A steely statue of a Guardsman in full combat gear greets visitors at the entrance to the new 9/11 Era Gallery at the National Guard Memorial Museum in Washington, D.C. It’s an appropriate symbol of a service operating on all cylinders and balancing missions overseas and at home.

The new gallery “will walk you through what history has looked like for the Guard and all the things we’ve accomplished since 9/11,” said retired Maj. Gen. Gus Hargett, the president of the National Guard Association of the United States.

The new gallery opens Monday.

The statue stands between twin panes of glass, meant to represent the World Trade Center’s Twin Towers. The gallery also includes steel from the towers and remnants of the part of the Pentagon that was destroyed when terrorists flew an airplane into it. A wall behind them displays items donated by guardsmen who served in Iraq and Afghanistan.
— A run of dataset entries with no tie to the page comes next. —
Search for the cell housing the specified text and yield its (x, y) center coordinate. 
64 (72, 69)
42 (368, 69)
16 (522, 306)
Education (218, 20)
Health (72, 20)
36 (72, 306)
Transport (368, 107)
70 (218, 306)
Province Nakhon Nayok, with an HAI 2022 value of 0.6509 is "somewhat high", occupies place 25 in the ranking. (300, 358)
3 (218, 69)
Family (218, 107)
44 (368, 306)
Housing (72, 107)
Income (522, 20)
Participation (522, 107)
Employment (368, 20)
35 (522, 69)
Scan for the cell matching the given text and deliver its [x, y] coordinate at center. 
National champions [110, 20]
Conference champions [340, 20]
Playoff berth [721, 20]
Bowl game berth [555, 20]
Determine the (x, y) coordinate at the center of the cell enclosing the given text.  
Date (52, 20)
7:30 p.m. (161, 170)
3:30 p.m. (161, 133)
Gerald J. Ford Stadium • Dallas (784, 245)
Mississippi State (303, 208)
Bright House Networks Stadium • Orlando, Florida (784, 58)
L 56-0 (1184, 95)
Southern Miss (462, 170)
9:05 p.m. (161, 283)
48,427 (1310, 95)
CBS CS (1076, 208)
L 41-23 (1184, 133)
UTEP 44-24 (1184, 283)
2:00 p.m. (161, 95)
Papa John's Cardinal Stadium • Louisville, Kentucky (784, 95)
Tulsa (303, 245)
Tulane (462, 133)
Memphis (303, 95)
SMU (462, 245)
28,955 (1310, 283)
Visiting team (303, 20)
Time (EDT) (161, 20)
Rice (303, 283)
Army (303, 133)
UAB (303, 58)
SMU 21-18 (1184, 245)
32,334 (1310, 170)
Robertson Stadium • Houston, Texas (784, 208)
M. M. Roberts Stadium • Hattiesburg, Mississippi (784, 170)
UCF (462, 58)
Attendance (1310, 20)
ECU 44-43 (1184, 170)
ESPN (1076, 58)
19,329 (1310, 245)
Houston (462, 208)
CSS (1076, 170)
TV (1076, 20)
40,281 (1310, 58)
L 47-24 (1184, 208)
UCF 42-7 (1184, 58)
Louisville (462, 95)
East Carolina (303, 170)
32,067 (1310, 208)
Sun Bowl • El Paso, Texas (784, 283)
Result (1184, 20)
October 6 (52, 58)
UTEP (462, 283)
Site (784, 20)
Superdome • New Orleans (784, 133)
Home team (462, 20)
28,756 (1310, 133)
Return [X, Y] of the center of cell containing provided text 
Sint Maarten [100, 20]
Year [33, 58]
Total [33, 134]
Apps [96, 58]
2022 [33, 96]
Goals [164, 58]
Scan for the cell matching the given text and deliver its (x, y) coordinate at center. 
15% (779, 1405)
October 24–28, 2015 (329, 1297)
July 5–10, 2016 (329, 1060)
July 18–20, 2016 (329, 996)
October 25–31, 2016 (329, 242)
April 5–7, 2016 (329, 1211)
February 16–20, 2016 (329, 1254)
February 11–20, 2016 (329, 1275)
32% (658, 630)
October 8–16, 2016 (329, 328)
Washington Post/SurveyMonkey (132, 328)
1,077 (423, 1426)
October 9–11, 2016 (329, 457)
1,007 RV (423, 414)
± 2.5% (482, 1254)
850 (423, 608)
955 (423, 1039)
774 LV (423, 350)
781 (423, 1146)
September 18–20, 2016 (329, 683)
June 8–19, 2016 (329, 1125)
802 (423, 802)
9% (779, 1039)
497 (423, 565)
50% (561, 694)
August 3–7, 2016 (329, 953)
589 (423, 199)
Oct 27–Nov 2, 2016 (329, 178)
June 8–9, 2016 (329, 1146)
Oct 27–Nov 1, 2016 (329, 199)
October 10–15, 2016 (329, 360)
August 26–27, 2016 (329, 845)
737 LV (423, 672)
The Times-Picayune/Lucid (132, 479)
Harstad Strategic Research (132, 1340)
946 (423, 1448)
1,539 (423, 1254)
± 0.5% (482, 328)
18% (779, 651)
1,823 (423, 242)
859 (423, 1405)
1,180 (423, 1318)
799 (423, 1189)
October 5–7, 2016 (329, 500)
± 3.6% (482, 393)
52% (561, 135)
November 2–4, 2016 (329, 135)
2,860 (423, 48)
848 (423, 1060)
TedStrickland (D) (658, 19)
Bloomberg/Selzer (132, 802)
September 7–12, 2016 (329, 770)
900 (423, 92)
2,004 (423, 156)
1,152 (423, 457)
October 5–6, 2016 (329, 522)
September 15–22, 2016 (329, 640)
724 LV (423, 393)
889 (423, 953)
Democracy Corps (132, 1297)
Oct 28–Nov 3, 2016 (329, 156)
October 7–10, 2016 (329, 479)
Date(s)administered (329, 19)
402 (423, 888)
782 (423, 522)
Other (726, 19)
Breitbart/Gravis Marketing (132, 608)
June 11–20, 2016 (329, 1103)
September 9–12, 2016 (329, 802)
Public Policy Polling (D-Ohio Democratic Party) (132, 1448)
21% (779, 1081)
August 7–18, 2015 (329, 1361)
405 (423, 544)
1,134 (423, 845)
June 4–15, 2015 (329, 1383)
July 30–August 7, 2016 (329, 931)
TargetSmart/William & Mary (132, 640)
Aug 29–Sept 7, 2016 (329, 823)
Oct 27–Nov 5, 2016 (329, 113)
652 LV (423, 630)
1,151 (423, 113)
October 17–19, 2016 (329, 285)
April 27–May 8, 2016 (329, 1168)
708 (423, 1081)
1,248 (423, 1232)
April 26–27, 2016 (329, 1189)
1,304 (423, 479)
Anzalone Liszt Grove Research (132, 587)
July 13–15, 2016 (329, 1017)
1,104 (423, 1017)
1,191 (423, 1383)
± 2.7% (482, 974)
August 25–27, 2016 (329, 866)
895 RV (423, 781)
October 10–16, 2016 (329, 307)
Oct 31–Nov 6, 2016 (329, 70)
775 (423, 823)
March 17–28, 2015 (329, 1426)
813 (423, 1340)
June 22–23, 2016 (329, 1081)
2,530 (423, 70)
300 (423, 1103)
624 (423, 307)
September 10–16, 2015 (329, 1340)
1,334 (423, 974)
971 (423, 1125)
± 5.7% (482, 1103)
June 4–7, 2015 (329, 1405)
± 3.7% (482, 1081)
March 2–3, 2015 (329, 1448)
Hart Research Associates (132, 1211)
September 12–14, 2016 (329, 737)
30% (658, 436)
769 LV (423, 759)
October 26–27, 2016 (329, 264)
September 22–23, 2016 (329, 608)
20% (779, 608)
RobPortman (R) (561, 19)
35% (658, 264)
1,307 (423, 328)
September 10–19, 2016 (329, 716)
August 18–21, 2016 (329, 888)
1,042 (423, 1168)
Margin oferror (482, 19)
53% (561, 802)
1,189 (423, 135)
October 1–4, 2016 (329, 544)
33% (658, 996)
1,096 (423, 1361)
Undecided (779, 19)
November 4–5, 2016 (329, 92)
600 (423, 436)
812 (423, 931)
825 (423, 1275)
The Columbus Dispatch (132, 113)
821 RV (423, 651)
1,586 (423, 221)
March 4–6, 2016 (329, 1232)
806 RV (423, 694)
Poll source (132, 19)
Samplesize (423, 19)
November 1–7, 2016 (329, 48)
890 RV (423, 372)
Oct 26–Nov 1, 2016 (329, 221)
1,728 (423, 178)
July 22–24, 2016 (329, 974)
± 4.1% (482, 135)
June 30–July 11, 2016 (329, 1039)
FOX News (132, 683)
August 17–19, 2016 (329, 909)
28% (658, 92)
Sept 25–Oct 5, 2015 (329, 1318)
Gen. Craig Mckinley speaks with Federal News Radio’s Emily Kopp


One of those is the uniform of retired Sgt. Maj. Brian “Scott” LaMorte of the Virginia National Guard. He deployed to Afghanistan just a few months after the 9/11 terrorist attacks. It was the pinnacle of his military career, he said.

“We finally got to do what I had been training to do for 20 years,” LaMorte said.

As a member of the special operations forces, LaMorte grew a beard, wore a scarf, and dressed in a loose, long shirt to blend in with villagers. The gallery has photos of other Guard members swinging with Afghan children on a playground and talking with village elders.

Part of their job, LaMorte said, was to convince Afghans that the United States did not want to occupy their country, but rather give them the freedom of choice that the Taliban had denied them. In his case, diplomacy worked.

“Because we treated them with respect and dignity, they handed us information that would help get rid of the Taliban or Al-Qaida,” he said. “Acting civil got you what you needed in the end.”

At the same time that Guard members were serving in combat roles overseas, they also played critical roles in humanitarian missions both at home and abroad. One exhibit wall displays photos from the flooded Gulf Coast following Hurricane Katrina, a reminder of the multi-state Guard mobilization during that disaster. The East Coast recently saw a similar response to Hurricane Sandy.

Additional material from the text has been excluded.